По сути, лишь благодаря случайно найденному топору Раскольников смог свершить свое преступление. Случай-бес помог ему переступить порог, одолеть который сам он был не в состоянии: это можно сопоставить со вторым порогом, который Раскольников преодолевает уже самостоятельно, делая признание в судебной конторе.
В «Братьях Карамазовых» точка порога приходится почти на одно и то же время для всех главных героев. Для Дмитрия Карамазова – это момент пребывания у дома отца, незадолго до его убийства. Как говорил Митя, «…боюсь, что ненавистен он вдруг мне станет своим лицом в ту самую минуту Ненавижу я его кадык, его нос, его глаза, его бессмысленную усмешку. Личное омерзение чувствую. Вот этого боюсь, вот и не удержусь…»[3]. Это напоминает ситуацию с изготовившимся к убийству Раскольниковым: та же нерешительность, равновозможность, отвращение к физическому облику жертвы. Общей оказывается и роль случая. Так же как и в пороговой минуте Раскольникова, здесь все тоже решил случай, но только случай на этот раз оказался счастливым, благим. Как раз в тот момент, когда Митя был уже готов на убийство, неожиданно проснулся слуга Григорий, упредив тем самым возможный ход событий. Как сказал Митя, «Бог… сторожил меня тогда». Бесовской топор Раскольникова убивает не только старуху, но, разохотившись, прихватывает и ее сестру Лизавету. Митин же медный пестик отказывается стать орудием убийства: старик Григорий отделывается ранением.

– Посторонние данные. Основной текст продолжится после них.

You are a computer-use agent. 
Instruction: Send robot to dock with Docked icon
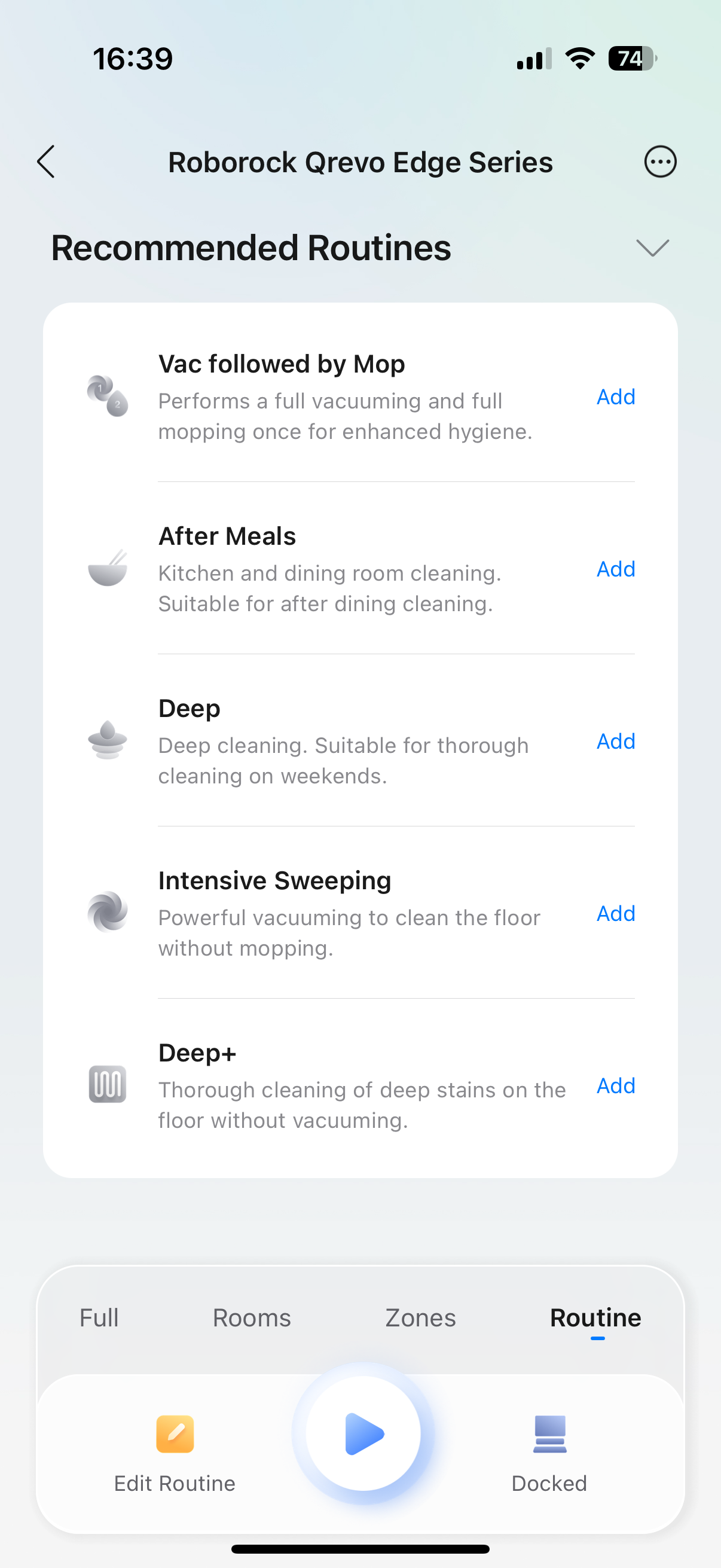[549, 1435]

Сходная ситуация обнаруживается и в том, как переступал свой порог брат Мити Карамазова – Иван. У него эта точка пришлась на момент, когда он решил (по совету Смердякова) уехать из дома, оставив отца на верную смерть. Состояние Ивана перед свершением «преступления» очень похоже на состояние Раскольникова: оба мучились, не могли заснуть, оба, наконец, заснули необычайно крепким сном, после которого последовало резкое пробуждение и прилив сил. Очень важна деталь, которая оказала на Ивана Карамазова самое решительное влияние. Так же как и в случае с Раскольниковым и Митей Карамазовым. Это был случай, который и решил все дело. Когда Иван поднялся с кровати и начал укладывать чемодан, выяснилось вдруг, что его белье «как раз еще вчера утром получилось все от прачки. Иван Федорович даже усмехнулся (вспомним об усмешке Раскольникова) при мысли, что так все оно сошлось, что нет никакой задержки внезапному отъезду».

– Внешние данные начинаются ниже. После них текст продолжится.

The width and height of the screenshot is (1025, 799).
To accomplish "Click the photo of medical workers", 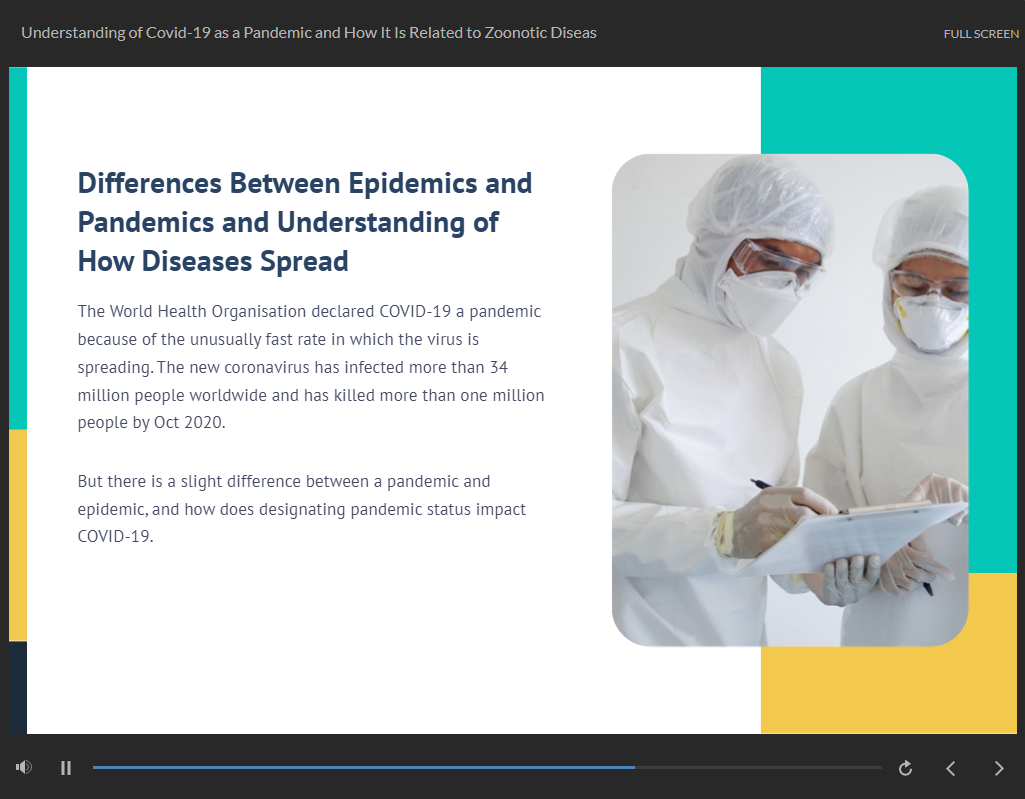I will coord(789,399).
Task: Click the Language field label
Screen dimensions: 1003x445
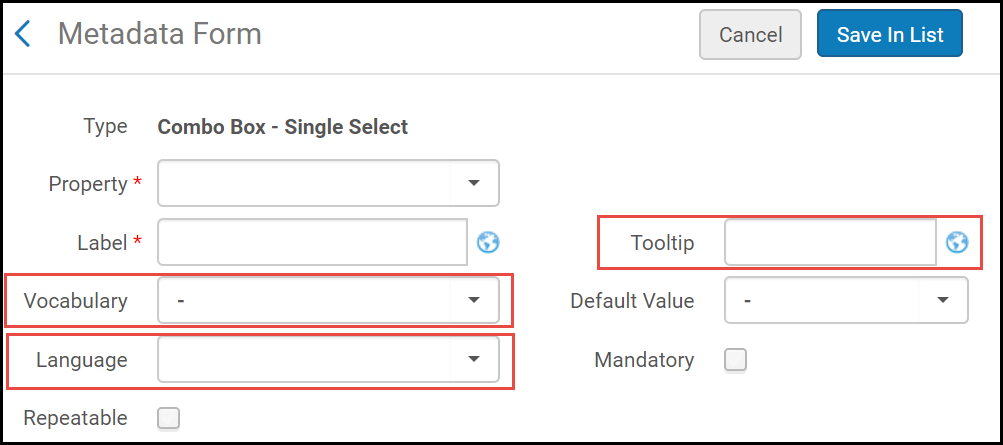Action: (x=82, y=360)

Ситуация порога не обязательно связана с убийством, однако чаще всего без смерти она не обходится. Алеша пережил «такую минутку», стоя подле тела умершего старца. Он мог остаться в монастыре, мог уйти в мир. Кончина старца могла пройти и менее болезненно для Алеши, но все опять решил случай, который на этот раз обернулся «тлетворным духом». Смущенный, «соблазнившийся» Алеша как будто повторяет все то, что делали и чувствовали в свои пороговые минуты Раскольников и Иван Карамазов, так же как и они, он усмехается и ощущает в себе прилив энергии и решительности. Во всем случившемся был, конечно, виноват «тлетворный дух», изошедший от тела старца, однако прежде чем говорить об этом, было бы полезно хотя бы очень коротко рассмотреть одну из только что упоминавшихся подробностей.